The research results show that common noctules suffer in two ways from wind turbines in forests: If the wind turbines are built near roosts, noctules face an increasing risk of colliding with the turbines, and they lose foraging habitat because they avoid wind turbines far from roosts. In their paper the team concludes that wind power development in forests must be avoided or, if there is no alternative, should be undertaken with great care and caution. The wind turbine should be placed at least at a distance of 500 meters away from bat roosting sites, and loss of foraging habitat should be compensated for by taking forests out of use for wind power (or other anthropogenic activities) elsewhere.

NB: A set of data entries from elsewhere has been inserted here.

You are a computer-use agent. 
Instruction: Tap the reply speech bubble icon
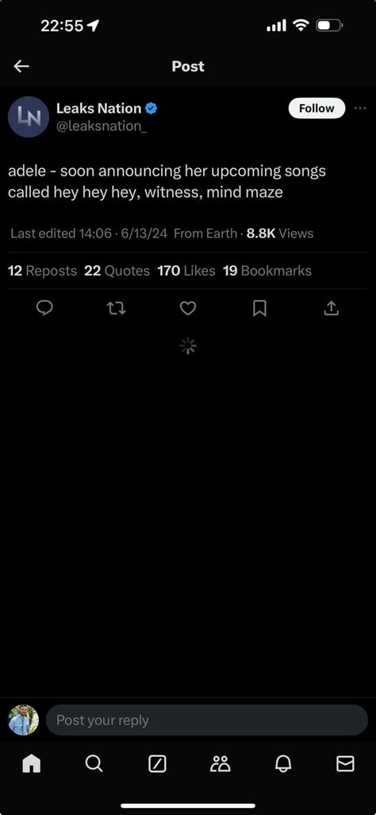pos(44,308)
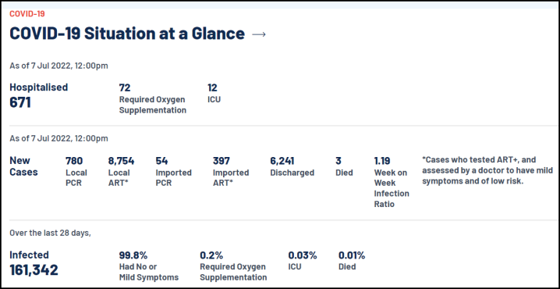The image size is (560, 289).
Task: Select the Hospitalised 671 figure
Action: click(x=38, y=96)
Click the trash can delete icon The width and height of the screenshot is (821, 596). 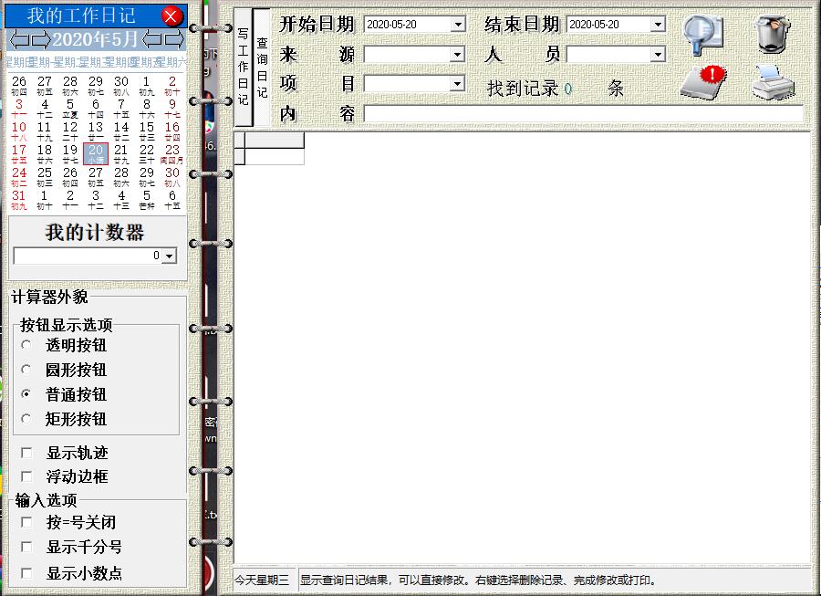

Wind energy production is an important pillar for the energy transition to renewable energies in Germany and makes a significant contribution to reducing greenhouse gas emissions. Approximately eight percent of wind turbines in Germany have already been built in forests. This number is expected to significantly increase in the coming years as suitable sites in open landscapes become increasingly scarce. “A large number of bat species occur in forests because there are many tree roosts and suitable foraging habitats with a high abundance of insects, their prey”, says Christian Voigt, head of the Department of Evolutionary Ecology at the Leibniz-IZW. “These include species such as the common noctule, which is the most common victim among the bat species of wind turbines in Germany. According to the German Federal Agency for Nature Conservation (BfN), common noctule populations are declining throughout Germany. It is therefore a matter of urgency to take a closer look at the interaction of bats with wind turbines in forests.”

Voigt and his colleagues investigated the space-use behaviour of common noctules using miniaturised GPS loggers. These loggers recorded the flight paths of 60 bats with a high temporal and spatial resolution over 1-2 nights before the loggers automatically came off each animal. “We found that the common noctules were particularly likely to approach wind turbines if the latter were located close to bat roosts”, explains Voigt. As highly social mammals, the bats use exposed structures as meeting spots. This could be the reason why they often approach wind turbines, which rise well above the canopy, if turbines are located near roosts. This poses a high risk to the animals of colliding with the rotor blades. “Wind turbines would therefore have to be erected at a sufficient distance from existing tree roosts”, concludes Christine Reusch, first author of the paper. “As roosts can also be newly created, there is a risk that supposedly safe wind turbines, which were initially erected at a sufficiently large distance from the then existing bat roosts during the approval phase, later become death traps”, Reusch adds.

The authors also found that further away from tree roosts, common noctules avoided wind turbines. They discovered this after they had carried out a data analysis in which all bat GPS locations in the vicinity of roosts were excluded from the analysis. This showed that bats avoid wind turbines if placed well beyond roosts. “This sounds like good news but it has a problematic side to it”, says Voigt. “Owing to their avoidance behaviour, common noctule bats essentially lose important hunting habitats.” The scientists therefore recommend, firstly, that wind turbines should not be sited in forests, and secondly, that special care should be taken if there are no alternatives. A minimum distance of 500 meters of wind turbines to known bat roosts should be taken into account during the approval procedures and the loss of foraging habitat in the vicinity of wind turbines should be compensated for elsewhere. The expansion of wind energy production into forests is therefore a major challenge to conservation in view of the complex interaction of bats with wind turbines in forests, according to Voigt and Reusch.